On 11/17/21 10:43, Christoph Hellwig wrote:
> On Fri, Nov 12, 2021 at 04:08:24PM +0100, Joao Martins wrote:
>> Use the newly added compound devmap facility which maps the assigned dax
>> ranges as compound pages at a page size of @align.
>>
>> dax devices are created with a fixed @align (huge page size) which is
>> enforced through as well at mmap() of the device. Faults, consequently
>> happen too at the specified @align specified at the creation, and those
>> don't change throughout dax device lifetime.

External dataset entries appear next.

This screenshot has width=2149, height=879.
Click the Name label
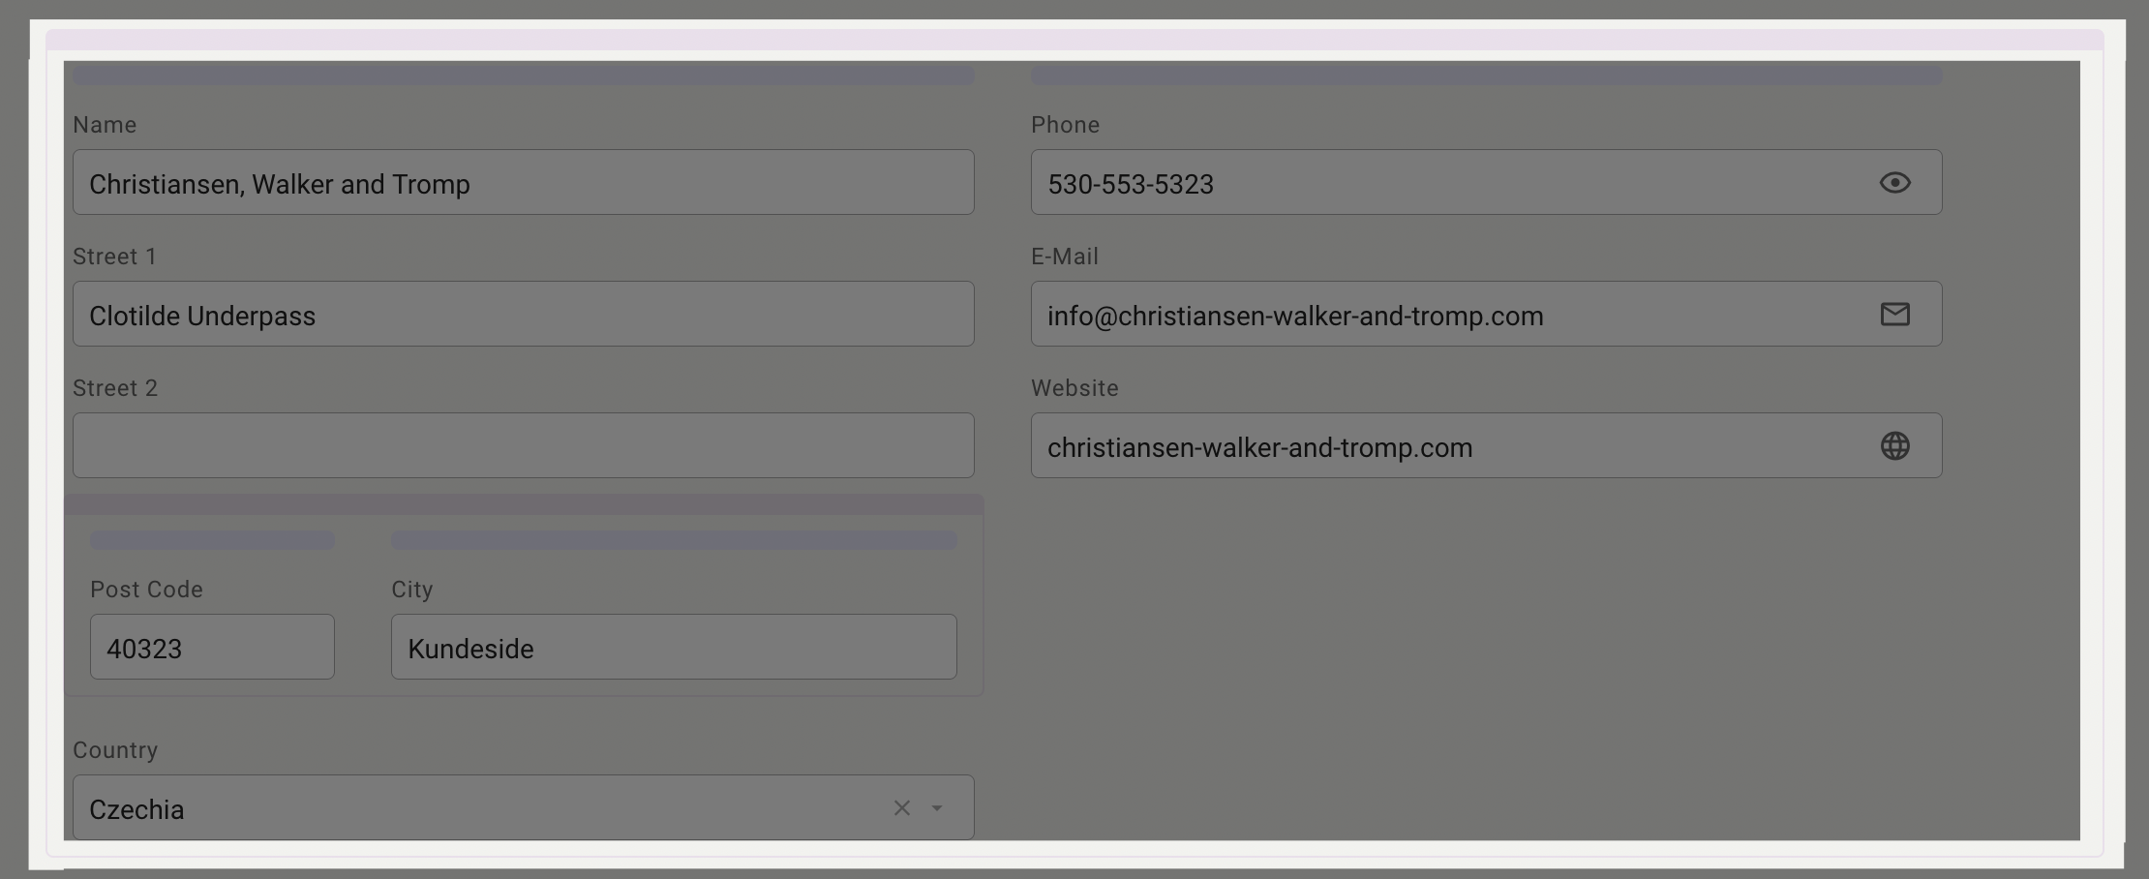tap(105, 125)
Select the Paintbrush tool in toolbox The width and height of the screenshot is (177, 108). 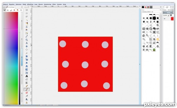[x=27, y=89]
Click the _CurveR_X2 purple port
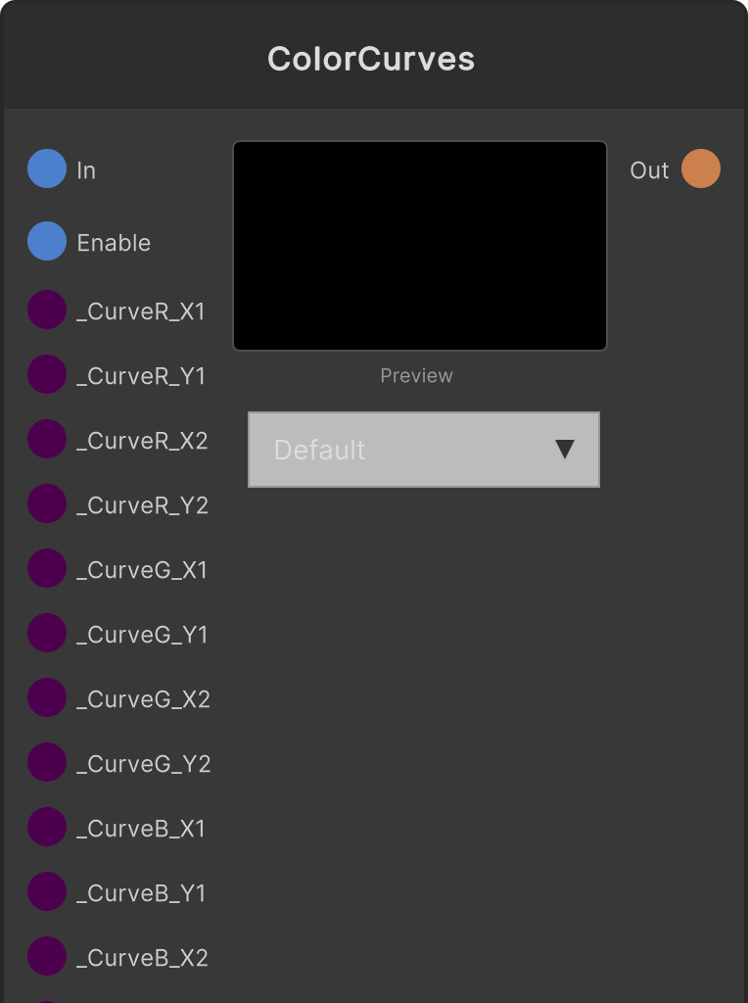 click(47, 439)
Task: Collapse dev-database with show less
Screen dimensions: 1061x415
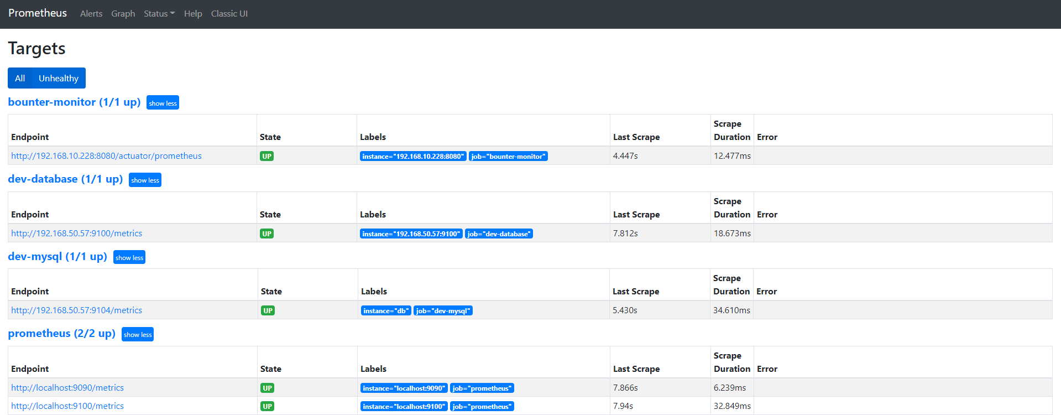Action: point(145,180)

MCEs unmap a whole dax
>> huge page, as well as splits occurring at the configured page size.
>>
>> Performance measured by gup_test improves considerably for
>> unpin_user_pages() and altmap with NVDIMMs:
>>
>> $ gup_test -f /dev/dax1.0 -m 16384 -r 10 -S -a -n 512 -w
>> (pin_user_pages_fast 2M pages) put:~71 ms -> put:~22 ms
>> [altmap]
>> (pin_user_pages_fast 2M pages) get:~524ms put:~525 ms -> get: ~127ms
>> put:~71ms
>>
>> $ gup_test -f /dev/dax1.0 -m 129022 -r 10 -S -a -n 512 -w
>> (pin_user_pages_fast 2M pages) put:~513 ms -> put:~188 ms
>> [altmap with -m 127004]
>> (pin_user_pages_fast 2M pages) get:~4.1 secs put:~4.12 secs -> get:~1sec
>> put:~563ms
>>
>> .. as well as unpin_user_page_range_dirty_lock() being just as effective
>> as THP/hugetlb[0] pages.
>>
>> [0]
>> https://lore.kernel.org/linux-mm/[email protected]/
>>
>> Signed-off-by: Joao Martins <[email protected]>
>> Reviewed-by: Dan Williams <[email protected]>
>> ---
>> drivers/dax/device.c | 57 ++++++++++++++++++++++++++++++++++----------
>> 1 file changed, 44 insertions(+), 13 deletions(-)
>>
>> diff --git a/drivers/dax/device.c b/drivers/dax/device.c
>> index a65c67ab5ee0..0c2ac97d397d 100644
>> --- a/drivers/dax/device.c
>> +++ b/drivers/dax/device.c
>> @@ -192,6 +192,42 @@ static vm_fault_t __dev_dax_pud_fault(struct dev_dax
>> *dev_dax,
>> }
>> #endif /* !CONFIG_HAVE_ARCH_TRANSPARENT_HUGEPAGE_PUD */
>>
>> +static void set_page_mapping(struct vm_fault *vmf, pfn_t pfn,
>> + unsigned long fault_size,
>> + struct address_space *f_mapping)
>> +{
>> + unsigned long i;
>> + pgoff_t pgoff;
>> +
>> + pgoff = linear_page_index(vmf->vma, ALIGN(vmf->address, fault_size));
>> +
>> + for (i = 0; i < fault_size / PAGE_SIZE; i++) {
>> + struct page *page;
>> +
>> + page = pfn_to_page(pfn_t_to_pfn(pfn) + i);
>> + if (page->mapping)
>> + continue;
>> + page->mapping = f_mapping;
>> + page->index = pgoff + i;
>> + }
>> +}
>
> No need to pass f_mapping here, it must be vmf->vma->vm_file->f_mapping.
>
Hmmm good point -- If I keep this structure yeah I will nuke @f_mapping.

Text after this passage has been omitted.